Mark Perriello was doing well for himself in Washington, D.C. He had a successful career in politics and worked for the staffs of U.S. senators and in the White House under President Barack Obama’s first administration. He was the president and CEO for the American Association of People with Disabilities. He was one of those who wore three-piece suits to work, determined to make his mark, hell-bent on making a difference in life. What better place to do that than Washington, D.C.?
When Mark was hired by AAPD in 2011, the organization released this statement about him: “Perriello, the former Director of Strategy for the largest LGBT political action committees in the nation, has a proven track record of increasing organizational standing with decision makers through creative and high-impact grassroots and grass-tops programs across America. As a political strategist, he oversaw highly successful efforts to elect candidates to office at the federal, state and local level.”
“Mark understands the importance of political power to a civil rights movement, and his ability to harness that power for change made him the best candidate to run the organization,” said Tony Coelho, AAPD’s board chair, in that release.
So, the natural questions that comes to mind are why would he move way out to an island in the Pacific Ocean and accept the job as president of the Kauai Chamber of Commerce? After all, Perriello seemed pretty entrenched in Washington.
He addressed exactly this issue when he spoke at the chamber’s quarterly meeting Thursday at the Sheraton Kauai Resort. Here is what brought him to Kauai: “I came here like so many people, looking for a new way of life, looking for a better way of life.”
Simple and straightforward.
Let’s hope he finds what he’s after. Not everyone does.
Plenty of people have moved to Kauai for those same reasons cited by Perriello. And plenty of people have returned to the Mainland after living here for a year, maybe two, disillusioned and disappointed. Island life, as everyone who lives here knows, is not for everybody. It’s not the idyllic paradise they might have heard about or read about. It doesn’t take long for reality to smack newcomers right in the nose. As Perriello said, when people ask him how he likes the slow pace of life on Kauai, he doesn’t know what they’re talking about because he’s been busy since arriving in August.

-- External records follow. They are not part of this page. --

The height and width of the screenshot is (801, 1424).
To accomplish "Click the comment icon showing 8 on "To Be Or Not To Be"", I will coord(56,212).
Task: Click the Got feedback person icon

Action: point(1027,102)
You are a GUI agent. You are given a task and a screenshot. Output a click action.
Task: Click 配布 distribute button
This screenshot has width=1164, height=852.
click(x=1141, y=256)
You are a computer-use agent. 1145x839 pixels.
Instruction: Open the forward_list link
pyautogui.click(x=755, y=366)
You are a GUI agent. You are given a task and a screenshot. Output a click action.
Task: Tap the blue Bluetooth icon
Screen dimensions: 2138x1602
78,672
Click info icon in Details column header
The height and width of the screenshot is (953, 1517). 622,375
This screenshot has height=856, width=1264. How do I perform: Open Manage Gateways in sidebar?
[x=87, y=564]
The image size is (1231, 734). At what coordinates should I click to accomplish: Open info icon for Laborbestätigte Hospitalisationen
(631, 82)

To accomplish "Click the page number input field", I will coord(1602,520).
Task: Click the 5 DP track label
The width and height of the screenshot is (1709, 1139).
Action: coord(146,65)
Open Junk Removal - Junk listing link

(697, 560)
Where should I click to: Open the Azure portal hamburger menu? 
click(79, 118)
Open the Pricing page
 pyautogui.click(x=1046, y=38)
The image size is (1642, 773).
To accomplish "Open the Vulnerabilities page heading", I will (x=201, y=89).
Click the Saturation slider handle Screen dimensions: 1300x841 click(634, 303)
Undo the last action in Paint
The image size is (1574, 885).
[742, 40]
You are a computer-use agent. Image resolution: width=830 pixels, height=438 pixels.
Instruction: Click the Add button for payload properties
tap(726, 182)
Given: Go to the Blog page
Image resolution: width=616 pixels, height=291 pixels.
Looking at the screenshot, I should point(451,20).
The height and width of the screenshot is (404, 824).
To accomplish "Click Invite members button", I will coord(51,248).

Sure, Kauai has sunshine and beautiful beaches and the mai tais that most people imagine when thinking about life in Hawaii. But it also has high costs of living, lots of traffic, limited employment opportunities and isn’t known for exactly being receptive to ideas from new arrivals.
Which is why Mark Perriello must be a genius.
Some might have arrived with an agenda in mind; they might have stepped off the plane with big ideas for how they could make Kauai a better place to live.
But Perriello, who has had a visual disability since childhood, made it clear he has no vision for how or what the chamber should be doing. He has no vision for what goals the island should be pursuing. That’s not because he lacks initiative or imagination and hasn’t done his homework. It’s because he wants to hear from chamber members. He wants to talk to as many people as possible before setting any course for the chamber of commerce.
“I’m going to be listening,” he said. “I’m going to be reaching out to you all, to have those conversations, to learn what your hopes and dreams are for the island, for the chamber and for the future. And only then will we work together to come up with that vision, because it needs to be a vision that we’re all a part of.”
We welcome Mark Perriello to Kauai. We’re glad he’s here. We hope he finds that better way of life he’s looking for. We hope he sticks around. He has the experience, leadership and the skills to take the chamber to the next level. And clearly, from listening to his words and seeing him in action at the chamber meeting, he is indeed a man of vision.